The Time of Literature in History: Reconsidering Literary/Historical Method in South and Southeast Asia

AHA Session 52
Society for Advancing the History of South Asia 3
Thursday, January 3, 2013: 3:30 PM-5:30 PM
Oak Alley Room (Sheraton New Orleans)
Chair:
Sumit Guha, Rutgers University–New Brunswick
Comment:
The Audience

Session Abstract

This session will focus on the significance of periodization and temporality in the dialogue between literary history and the discipline of history. Critical attention to literary history’s intimate relationship with the history of cultural regions or communities has revealed how they not only constitute each other, but also sustain narratives of ethnogenesis while enabling the method of cross-cultural comparison. In light of this scholarly work, South Asian historiography has offered a range of ways with which to think anew the ties that bind literature and history. Among them, the publication in 2003 of the magisterial Literary Cultures in History: Reconstructions from South Asia (ed. S. Pollock) historicized India’s classical and vernacular literatures. Since then, efforts have yielded cultural histories that view literature not as a mirror of society, but, rather, are attendant to the relationship between literary production and social and cultural worlds.
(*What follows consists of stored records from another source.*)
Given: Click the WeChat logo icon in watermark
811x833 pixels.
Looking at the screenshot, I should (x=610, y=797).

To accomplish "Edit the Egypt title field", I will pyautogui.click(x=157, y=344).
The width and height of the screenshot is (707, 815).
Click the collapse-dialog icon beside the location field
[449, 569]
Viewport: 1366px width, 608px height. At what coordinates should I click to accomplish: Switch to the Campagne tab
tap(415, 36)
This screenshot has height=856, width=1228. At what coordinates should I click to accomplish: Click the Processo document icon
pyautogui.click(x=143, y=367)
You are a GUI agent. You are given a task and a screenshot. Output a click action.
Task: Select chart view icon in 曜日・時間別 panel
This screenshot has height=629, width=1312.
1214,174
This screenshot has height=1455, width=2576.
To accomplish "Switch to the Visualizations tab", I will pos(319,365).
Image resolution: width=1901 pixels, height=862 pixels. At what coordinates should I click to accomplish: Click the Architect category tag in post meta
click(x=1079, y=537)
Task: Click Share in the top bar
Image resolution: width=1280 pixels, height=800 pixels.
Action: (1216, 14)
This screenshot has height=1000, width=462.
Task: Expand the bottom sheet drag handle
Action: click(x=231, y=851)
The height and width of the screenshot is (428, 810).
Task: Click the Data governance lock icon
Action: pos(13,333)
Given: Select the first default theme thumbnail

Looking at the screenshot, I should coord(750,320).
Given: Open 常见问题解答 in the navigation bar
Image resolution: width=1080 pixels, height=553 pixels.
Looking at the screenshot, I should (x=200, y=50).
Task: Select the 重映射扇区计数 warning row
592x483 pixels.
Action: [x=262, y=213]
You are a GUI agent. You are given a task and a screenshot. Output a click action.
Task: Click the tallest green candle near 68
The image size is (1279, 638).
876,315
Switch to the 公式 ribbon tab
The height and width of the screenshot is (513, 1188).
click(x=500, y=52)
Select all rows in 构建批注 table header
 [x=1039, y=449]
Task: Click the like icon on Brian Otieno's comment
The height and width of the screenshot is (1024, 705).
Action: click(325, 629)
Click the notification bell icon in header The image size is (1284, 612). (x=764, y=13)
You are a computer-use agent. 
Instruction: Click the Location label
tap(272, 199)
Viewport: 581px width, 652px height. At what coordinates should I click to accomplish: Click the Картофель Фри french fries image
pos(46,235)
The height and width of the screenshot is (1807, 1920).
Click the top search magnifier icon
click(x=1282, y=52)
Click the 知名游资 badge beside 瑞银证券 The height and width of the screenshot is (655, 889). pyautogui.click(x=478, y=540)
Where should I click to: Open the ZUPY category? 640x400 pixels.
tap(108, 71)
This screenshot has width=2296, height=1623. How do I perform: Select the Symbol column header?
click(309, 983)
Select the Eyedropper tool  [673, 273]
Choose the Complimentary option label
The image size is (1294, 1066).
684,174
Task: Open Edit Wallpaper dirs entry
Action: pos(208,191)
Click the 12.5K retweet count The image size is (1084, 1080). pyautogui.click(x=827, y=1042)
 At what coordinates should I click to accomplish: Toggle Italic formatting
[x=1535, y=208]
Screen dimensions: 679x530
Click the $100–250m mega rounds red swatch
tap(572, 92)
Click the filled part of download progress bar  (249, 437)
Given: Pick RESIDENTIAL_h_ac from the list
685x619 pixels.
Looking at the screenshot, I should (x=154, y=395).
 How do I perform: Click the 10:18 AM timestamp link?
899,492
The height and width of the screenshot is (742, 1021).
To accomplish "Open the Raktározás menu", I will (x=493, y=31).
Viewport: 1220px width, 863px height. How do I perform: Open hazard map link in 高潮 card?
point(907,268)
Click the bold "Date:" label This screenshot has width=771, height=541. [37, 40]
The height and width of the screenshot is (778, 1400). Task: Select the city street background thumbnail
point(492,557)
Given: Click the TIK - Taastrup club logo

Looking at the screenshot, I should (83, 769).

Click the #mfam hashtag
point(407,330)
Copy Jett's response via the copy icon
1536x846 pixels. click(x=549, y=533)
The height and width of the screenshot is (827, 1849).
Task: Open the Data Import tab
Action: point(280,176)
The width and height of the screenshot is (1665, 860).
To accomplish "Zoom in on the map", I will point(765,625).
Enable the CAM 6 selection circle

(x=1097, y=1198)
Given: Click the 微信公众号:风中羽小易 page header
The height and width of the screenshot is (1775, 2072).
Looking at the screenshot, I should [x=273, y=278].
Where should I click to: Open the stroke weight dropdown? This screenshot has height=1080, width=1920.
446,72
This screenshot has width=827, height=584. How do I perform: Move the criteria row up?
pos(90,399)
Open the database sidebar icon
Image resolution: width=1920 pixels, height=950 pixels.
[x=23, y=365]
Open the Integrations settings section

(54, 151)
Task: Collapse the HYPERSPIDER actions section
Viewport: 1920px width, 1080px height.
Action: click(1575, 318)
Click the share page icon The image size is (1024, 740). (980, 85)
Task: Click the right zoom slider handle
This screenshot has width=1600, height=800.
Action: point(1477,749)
Historians have queried the shifting ground between fiction and fact, re-working Natalie Zemon Davis’s famous aphorism, “fiction in the archive,” to suggest, rather, “an archive in fiction;” interrogations of genre have revealed the deep relationship between literary narrative, historical memory, and narrative history. This session hopes to deepen this dialogue by attending to the temporal frameworks that enable literary history and history to be written, imagined, and struggled over. Some questions it hopes to address are: What is the relationship between the periodization of literatures and our understanding of the histories of linguistic communities? How has the temporality of literary history informed the narration and writing of history and historical method?  How have these temporal modes engaged issues of belief and sovereignty? What might these temporalities hold for developing further, a critical sense of historicity attentive to fissures and transcendence?  Drawing on four different linguistic/literary traditions from four different locales in South Asia and Southeast Asia, the session hopes to ground these questions in a manner that will enable new ways of traversing our disciplines and regions.